Monday, 23 December 2013  |  Admin

CCTV, or Closed Circuit Television, is a method of surveillance which dates back to Germany 1942, where it was used by the military. Black and white monitors observed the launch of V2 rockets using remote cameras hidden from plain view. The US also utilised these new spy gadgets whilst they developed and tested a range of atomic weapons; the cameras allowed them to view the tests and the effects of the weapons at a safe distance.

When George Orwell’s 1984 was released at the end of the 1940s, the idea of CCTV grew and began to permeate the wider fringes of society. By the 1970s and 1980s, these gadgets were becoming more and more common; the covert spy cameras were added as a security measure in banks and stores in order to record crime and capture those who committed it. Gas stations began to use them to capture the license plates of those who drove off without paying for their fuel. Britain began to use them to monitor traffic violations on busy roads, and eventually fitted them with speed detectors so that those breaking the speed limit would be caught. Nowadays, CCTV is so commonplace that it can be found inside vehicles, at bus stops and on private property.

Whilst there has been no evidence that fitting CCTV to a property or vehicle actually decreases the crime rate, the number of criminal convictions as a result of video footage captured by these cameras has soared. This has seen a rise in the number of people fitting these cameras to their homes and properties. Those who wish to equip their home with a full security system often opt for a CCTV kit to prevent unwelcome intruders or break-ins. They can  be connected up to a television so that their output can be viewed at all times, and where in the past they may have encountered difficulty with recording images in the dark or harsh conditions, now infrared technology, motion sensor technology and night-vision mode is standard.
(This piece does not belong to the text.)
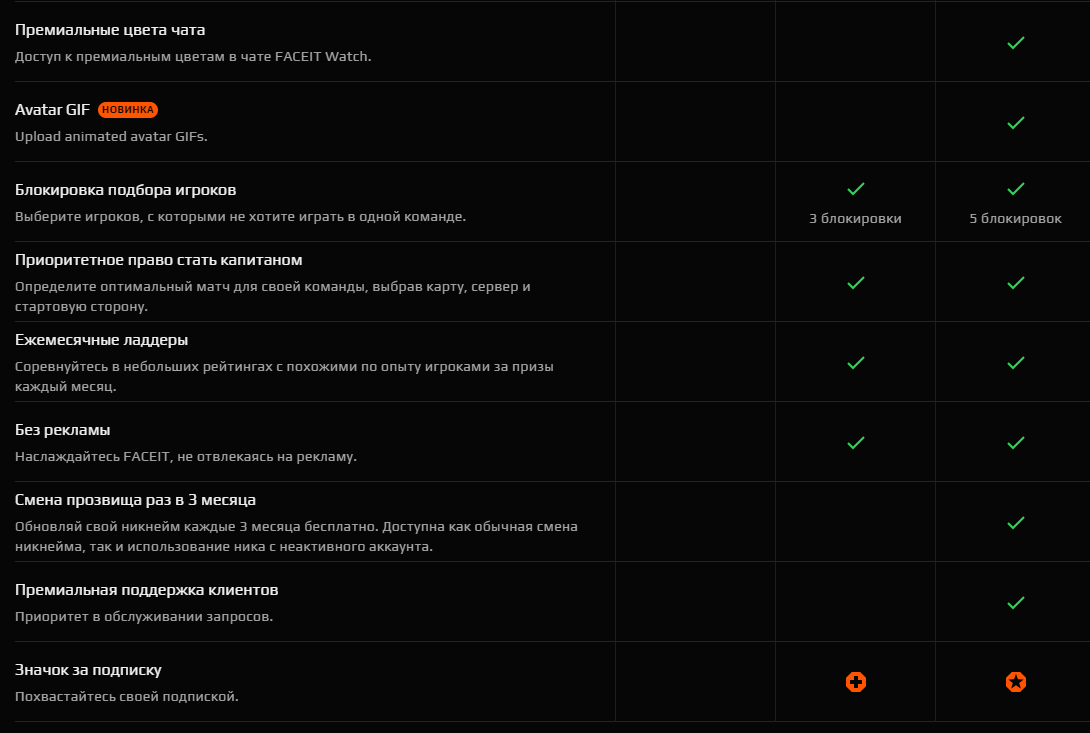Click the checkmark above '3 блокировки'

point(856,188)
There are two approaches to fitting CCTV spy cameras to a property; placing them in an obvious position and allowing them to be seen in order to deter criminals from trying to enter the building, or disguising them entirely in a corner or next to a window so that they cannot be detected. Both of these methods have their drawbacks; putting a CCTV camera in prime view might allow potential burglars to work out the blind spots and manoeuvre around them, whilst hiding the cameras entirely might convince the criminals that there are no security measures on the house and entice them to break in. But whichever route is chosen, the advantages of CCTV far outweigh the negatives; they can record evidence which can be used in insurance claims, they can be used to convict criminals in court cases and when connected to an indoor TV, they can monitor multiple areas of a property with ease.